Tasmanian Wilderness

Tasmanian Wilderness
Photo by Els Slots.

The Tasmanian Wilderness constitutes one of the last expanses of temperate wilderness in the world and a cultural landscape for Tasmanian Aboriginal people.

Tasmanian Aboriginal people have lived here for approximately 40,000 years, of which traces can be found in prehistoric cave sites. Its nature is of exceptional beauty, with various distinctive landforms ranging from the alpine to wetland and coastal ecosystems. It includes some of the longest-lived trees in the world and is home to several marsupial carnivores.

Community Perspective: The lakes of Dove and St. Clair (part of the Cradle Mountain/Lake St. Clair National Park) are the most accessible option for a short visit, and you may spot platypus, wombat and echnidna there. Shandos has given an overview of 5 of the included reserves.

Map of Tasmanian Wilderness

Load map

Community Reviews

Write a review

Shandos Cleaver

Australia - 03-Mar-24 -

Tasmanian Wilderness by Shandos Cleaver

The Tasmanian Wilderness WHS is huge, covering nearly a quarter of the island of Tasmania. Within the WHS are included seven national parks and multiple other conservation areas. The below reviews concentrate mainly on Cradle Mountain-Lake St Claire National Park, which is deservedly a highlight, but I want to share some more ideas for exploring this WHS, based on my three visits to Tasmania over the years.

Mount Field National Park: The easiest part of this WHS to visit from Hobart is actually Mount Field National Park, less than a 2 hour drive from the centre of Hobart. Compared to the other parks it's not that wild, but we still managed to hear quolls when I camped here as a child and took a wildlife walk after dark. The highlight of the park is Russell Falls, easily accessible on a 25 minute flat walk, and still impressive when I revisited in 2020. There's also the longer 6km Three Falls Circuit walk or drive up to the alpine area. 

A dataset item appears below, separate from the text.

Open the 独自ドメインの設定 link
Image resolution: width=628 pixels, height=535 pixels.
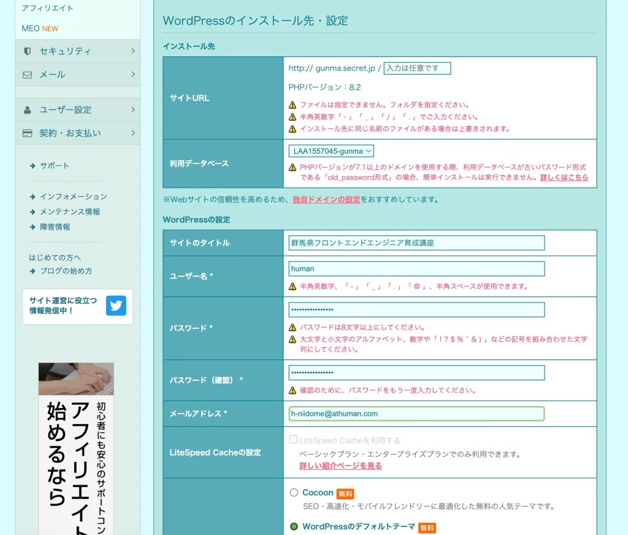click(326, 199)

Southwest National Park: This huge national park is 6183 km² in size, over twice the size of Luxembourg! And of course it's entirely roadless. The main way to access the park is on the remote South Coast Track. But for a small taste, you can drive 2 hours south of Hobart to Cockle Creek, where there are camping facilities. It's also the starting point of the 16km return walk to South Cape Bay, which I hiked as a kid with my family.

Franklin-Gordon Wild Rivers National Park: A huge turning point in the environmental movement in Australia were the protests against building a dam on the Franklin-Gordon River, which luckily never went ahead. The best way to explore this spectacular river is on a river cruise from Strahan, on the west coast of Tasmania. Unfortunately, my memories from the cruise as a child are rather hazy, and I didn't revisit this area on my most recent trip to Tasmania in 2020. (On the cruises, you'll likely also see the remains of the penal colony in Macquarie Harbour, which were not included as one of the Australia Convict Sites.)

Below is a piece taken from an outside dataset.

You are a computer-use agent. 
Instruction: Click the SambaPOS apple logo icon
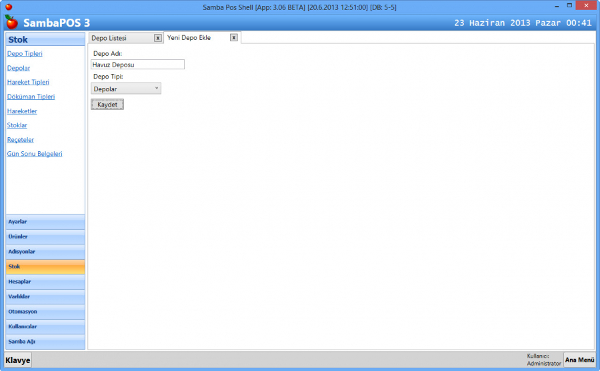pos(11,22)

Mole Creek Karst National Park: On the northern side of the park is Mole Creek, home to a riverside campground where I've camped with my family twice. I've visited the two main caves in the park as a kid, but if you're over visiting the various caves on the World Heritage list like I am (except for the really special ones), give these ones a miss and concentrate on the rest of the park. 

Cradle Mountain-Lake St Claire National Park: This national park, specifically the northern end, was the main place I visited in this WHS in 2020 with my husband, who was visiting Tasmania for the first time. It shouldn't be missed! Depending on the time of year/time of day, you may need to take a shuttle bus to Dove Lake. We drove down in a campervan during the evening, for photos of Dove Lake, but returned on the shuttle bus the next day for hiking.

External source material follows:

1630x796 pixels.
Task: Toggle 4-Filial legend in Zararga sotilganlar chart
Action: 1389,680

We hiked the Cradle Mountain walk, which is definitely a tough all-day hike, especially the clambering over boulders towards the summit. For an easier experience, the circuit around Dove Lake is a lot less challenging but still offers great views. (We completed part of the circuit at the end of our hike.) If you're wanting a tougher experience, there's the multi-day Overland Track, between Dove Lake and Lake St Claire.

While staying at Cradle Mountain, I recommend visiting the Devils @ Cradle Wildlife Park. We did an after-dark experience and the Tassie Devils are fascinating! I've also visited the Lake St Claire end of the national park before, but didn't find it quite as spectacular. 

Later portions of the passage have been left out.